Table 4 Values of power of spectral components (avg ± std)

Finally, the analysis was completed by a multiparametric approach. The method adopted was the k-mean cluster analysis and the distance measure was the squared Euclidean distance. The most interesting results were obtained by considering both the ternary LZC and the slope α1-2 assessed from MSE analysis as the intercept of scale factors τ = 1 and 2. The k-mean cluster analysis applied to these indices produced the following results: the severe IUGRs were gathered and separated from both the not severe IUGRs and normal fetuses, which were instead included in the same cluster. In particular, the best results were achieved by choosing the parameters LZC(3,0) and the α1-2 slope, computed on the multiscale SampEn(2,0.15) and on the multiscale SampEn(2,0.2). The discrimination between the two clusters has sensitivity (Se) = 72.2% and accuracy (Ac) = 80.4% in the first case, whereas Se = 77.8% and Ac = 82.4% in the second case (see Fig. 3). Notice that the same indices separately analyzed would have produced a worse performance in term of accuracy. In fact, the discrimination based on the LZC(3,0) obtains Se = 88.9% and Ac = 70.6%. The classification based on α1-2 slope, computed on the multiscale SampEn(2,0.15) and SampEn(2,0.2), provides Se = 61.1% Ac = 74.4% and Se = 77.8% Ac = 70.6%, respectively.

Fig. 3
figure 3

Results from the k-mean cluster analysis. The numbers inside the markers refer to the clusters (1 severe IUGR, 2 physiological condition). The α1-2 slope is obtained from the multiscale SampEn(2,0.2). Notice that almost all the severe IUGRs were grouped in the same cluster 1 in the left upper corner of the graph

4 Discussion and conclusion

The results show that the LZC index computed with the proposed coding procedure and the MSE could be promising indices to identify the actual IUGRs and to separate them from the not severe IUGRs and the normals.
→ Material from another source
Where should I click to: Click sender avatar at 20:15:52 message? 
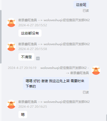pos(11,22)
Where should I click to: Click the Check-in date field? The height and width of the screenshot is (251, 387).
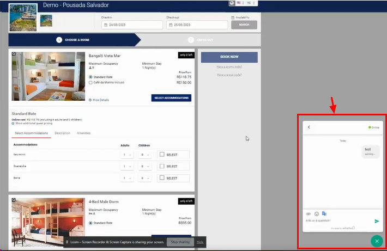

However, one must carefully choose the encoding procedure for the computation of the LZC index. As a matter of fact, LZC values, obtained with the encoding procedure based on moving threshold, did not produce good results. The main question could be: why this procedure, commonly adopted in HRV analysis seems to provide less information than the proposed coding procedure? As highlighted in the Appendix, the moving threshold is mainly responsive to large changes in signal amplitude, so as to be less suitable for the analysis of the FHR signal, which, particularly in the early period of development, presents very small amplitude variations. On the contrary, a coding procedure based on the increase/decrease in the signal enhances information on the small oscillations of the signal.

Concerning the potential application to clinical diagnosis in antenatal medicine, our study provides interesting hints on IUGR pathological state. In fact, the IUGR condition was characterized by higher LZC values, very close to 1 (namely the theoretical value associated with a completely random string) advancing the hypothesis that the HR belonging to the severe IUGRs goes up and down more randomly than in physiological conditions. These are only preliminary results, which should be further investigated and validated in relation to different pathologies affecting the mechanisms of HR regulation.
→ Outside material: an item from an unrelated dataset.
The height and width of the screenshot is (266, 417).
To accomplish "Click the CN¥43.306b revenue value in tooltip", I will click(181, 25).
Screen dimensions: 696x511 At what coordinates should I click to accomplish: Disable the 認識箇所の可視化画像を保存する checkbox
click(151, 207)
Furthermore, the MSE analysis confirms that the entropy estimators computed on single scale are not sufficient to discriminate the pathological fetuses: actually for the scale factor 1, none of the entropy indices adopted in this study is able to separate the groups. As already demonstrated in studies dealing with HR variability in adults [10], pathological condition can affect the regularity of signal at different time scales.

The k-mean cluster analysis has shown a better discriminant ability when the LZC and the α1-2 slope are considered together, with respect to each single index. This fact reinforces the opinion that a multiparametric approach generally improves the identification of risky conditions in clinical applications. In particular, in antenatal monitoring, the indices related to HRV can reflect different developmental stages of HR regulation mechanisms and thus they can assume different weights along the gestational period. Thus, it appears extremely helpful to face the diagnostic problem in fetal medicine with multiparametric analysis.